Mergers & acquisitions … a market rebound in 2013?
After 2012, when M&A activity worldwide was similar to that recorded in 2011, but much lower in Europe and in Spain (and far short of the 2006 and 2007 levels, according to Mergermarket and Thomson Reuters), various studies by consulting firms and international and rating agencies now appear to foresee a certain degree of recovery in the Spanish mergers & acquisitions market in 2013.
These studies point to moves essentially in the financial sector, as institutions need/are required to restructure their balance sheets and reorient their business. Foreseeably (in some cases necessarily, according to the commitments assumed) this will lead them to dispose of non-strategic assets or of complete portfolios of assets (mainly loans) which, already impaired and for which provisions are recognized in the balance sheets, will no longer be a source of losses for the banks.
More acquisitions in the real estate sector may also be on the cards, due to the creation of SAREB (the “bad bank”) which has acquired a huge real estate portfolio that will be gradually sold off, and to the financial difficulties faced by many real estate companies that will be forced to sell assets or restructure.

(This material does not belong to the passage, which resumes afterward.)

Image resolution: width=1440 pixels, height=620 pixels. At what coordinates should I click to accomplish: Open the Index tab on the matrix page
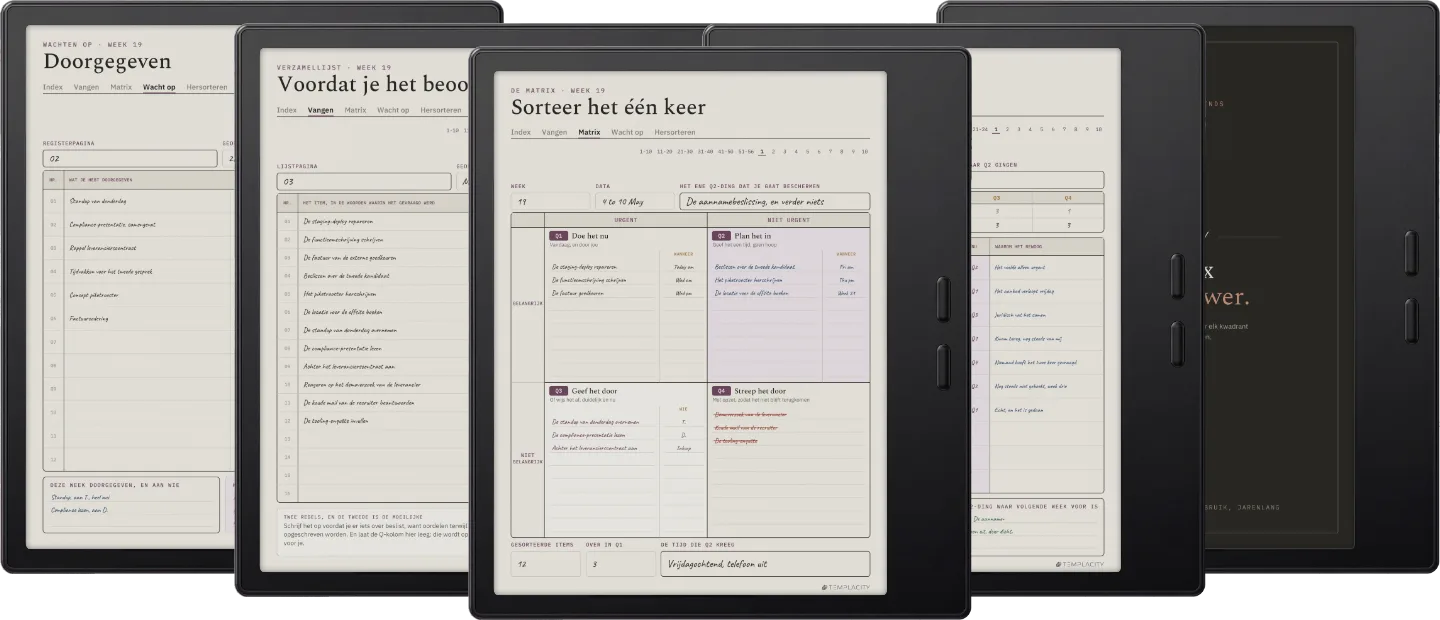coord(521,132)
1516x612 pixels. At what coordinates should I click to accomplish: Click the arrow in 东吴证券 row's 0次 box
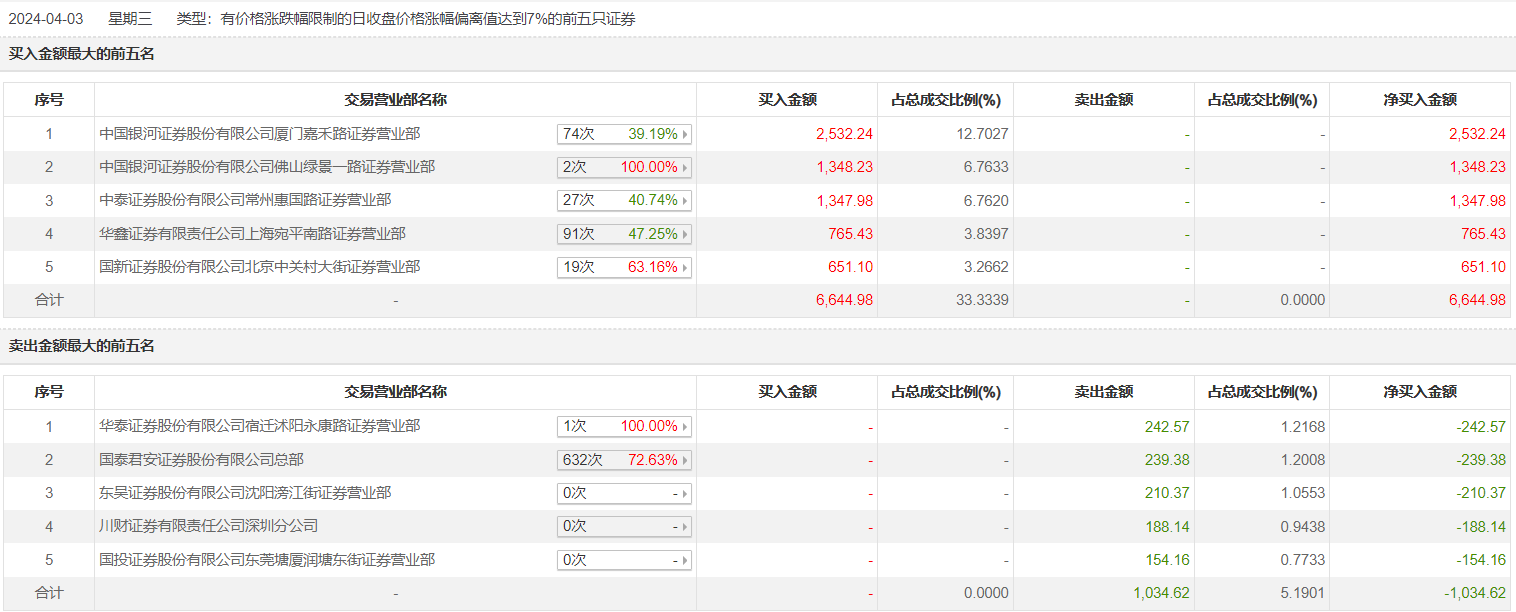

In addition, divestment moves are also expected, by companies with high debt levels, in the public sector (privatizations) and in private equity, in areas such as infrastructures, energy, construction and services, industry and hospitals.
Lastly, there are industrial companies whose businesses remain viable even though they are subject to insolvency proceedings due to difficulties obtaining funding. With the backing of the insolvency rules and the labor reform, opportunities could emerge for acquisitions, at reasonable prices and with limited risk, of businesses that, once duly restructured, could be profitable.
The downside however is that funding, which is absolutely essential for M&A transactions to resurge, is still at rock bottom and the alternative channels remain immersed in their own problems, including the unpredictability of the capital markets.
Nevertheless, it would seem reasonable to conclude that this is now a good time to invest, and there are good opportunities out there. Financial institutions, the public sector and highly-leveraged companies all need to divest, price levels look attractive, and economic recovery is expected in Europe and in Spain (or at least there is growing optimism that it might be on its way), all of which may make investment in Spain a very attractive option.